Context-sensitive and keyword density-based supervised machine learning techniques for malicious webpage detection

Altay, Betul; Dokeroglu, Tansel; COŞAR, AHMET

doi:10.1007/s00500-018-3066-4

Context-sensitive and keyword density-based supervised machine learning techniques for malicious webpage detection

Altay B., Dokeroglu T., COŞAR A.

SOFT COMPUTING, cilt.23, sa.12, ss.4177-4191, 2019 (SCI-Expanded, Scopus)
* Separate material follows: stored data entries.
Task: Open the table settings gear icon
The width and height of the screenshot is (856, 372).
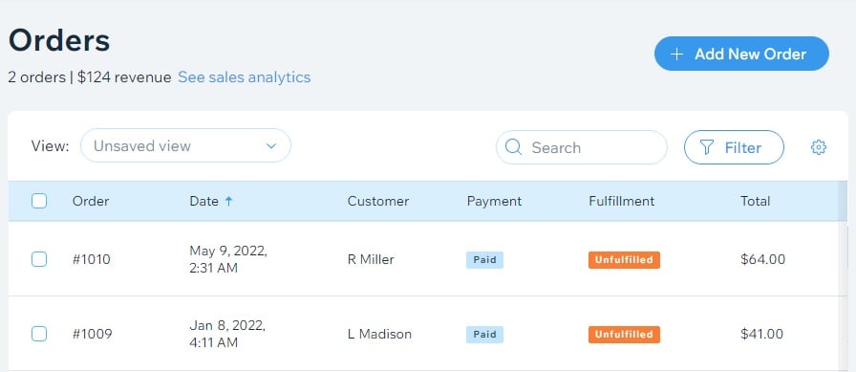Action: tap(819, 147)
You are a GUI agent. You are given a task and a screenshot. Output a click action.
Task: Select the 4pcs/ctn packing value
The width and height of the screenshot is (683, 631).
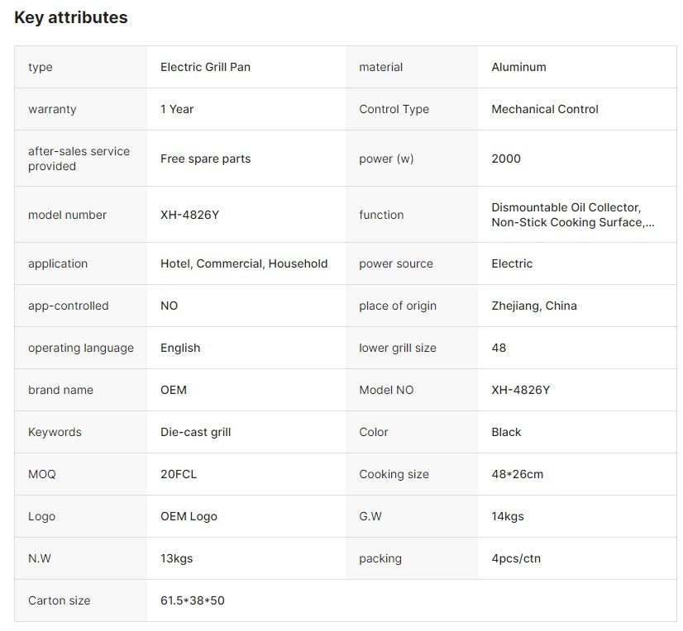[x=516, y=558]
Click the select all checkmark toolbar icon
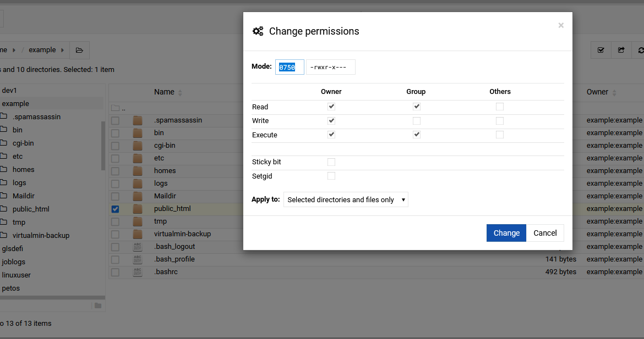Screen dimensions: 644x339 [601, 50]
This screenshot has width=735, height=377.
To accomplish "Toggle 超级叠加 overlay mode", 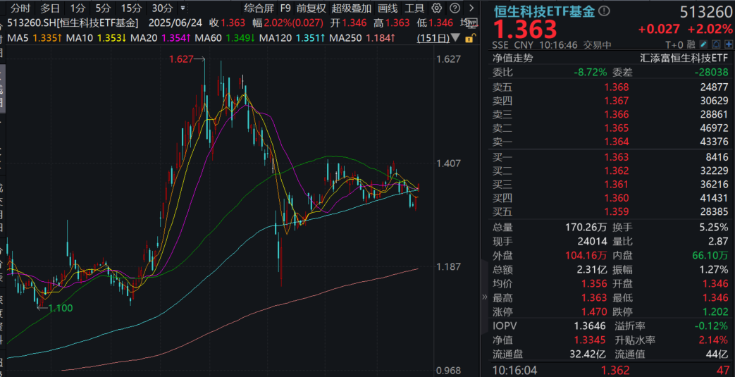I will pos(351,8).

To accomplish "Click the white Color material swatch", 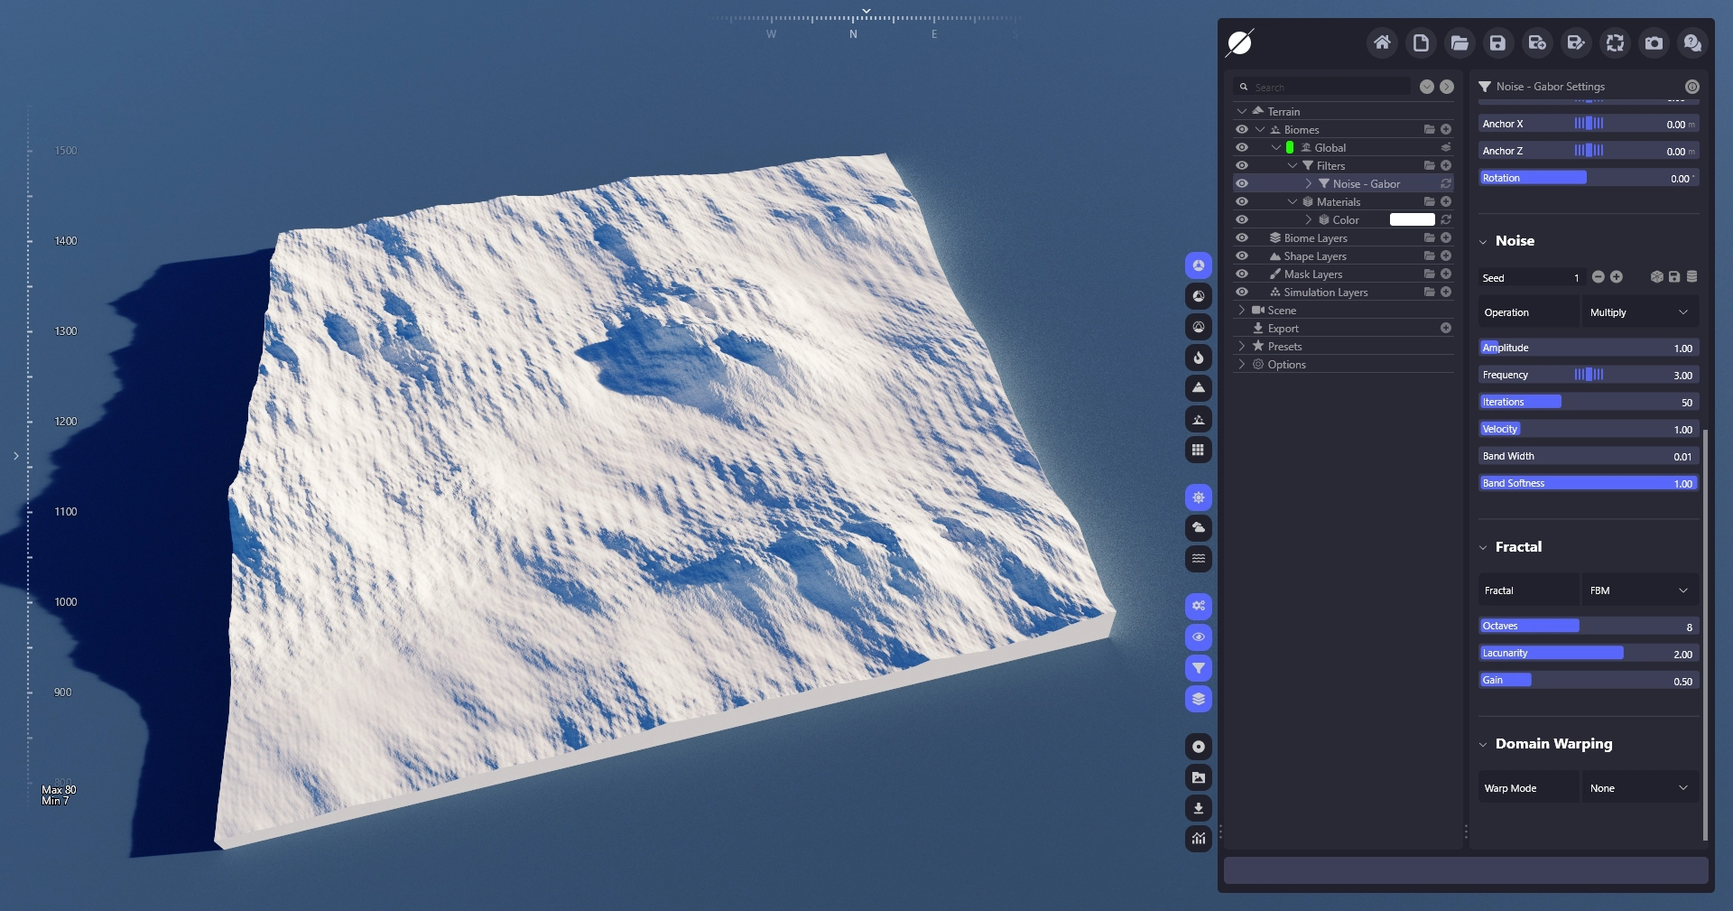I will [x=1412, y=219].

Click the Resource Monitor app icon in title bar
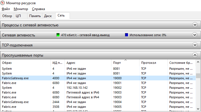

Yayın Türü: Makale / Tam Makale
Cilt numarası: 23 Sayı: 12
Basım Tarihi: 2019
Doi Numarası: 10.1007/s00500-018-3066-4
Dergi Adı: SOFT COMPUTING
Derginin Tarandığı İndeksler: Science Citation Index Expanded (SCI-EXPANDED), Scopus
Sayfa Sayıları: ss.4177-4191
Anahtar Kelimeler: Malicious, Webpage, Classification, SVM, Maximum entropy, Extreme learning machines, Keyword density
Orta Doğu Teknik Üniversitesi Adresli: Hayır

Özet

Conventional malicious webpage detection methods use blacklists in order to decide whether a webpage is malicious or not. The blacklists are generally maintained by third-party organizations. However, keeping a list of all malicious Web sites and updating this list regularly is not an easy task for the frequently changing and rapidly growing number of webpages on the web. In this study, we propose a novel context-sensitive and keyword density-based method for the classification of webpages by using three supervised machine learning techniques, support vector machine, maximum entropy, and extreme learning machine. Features (words) of webpages are obtained from HTML contents and information is extracted by using feature extraction methods: existence of words, keyword frequencies, and keyword density techniques. The performance of proposed machine learning models is evaluated by using a benchmark data set which consists of one hundred thousand webpages. Experimental results show that the proposed method can detect malicious webpages with an accuracy of 98.24%, which is a significant improvement compared to state-of-the-art approaches.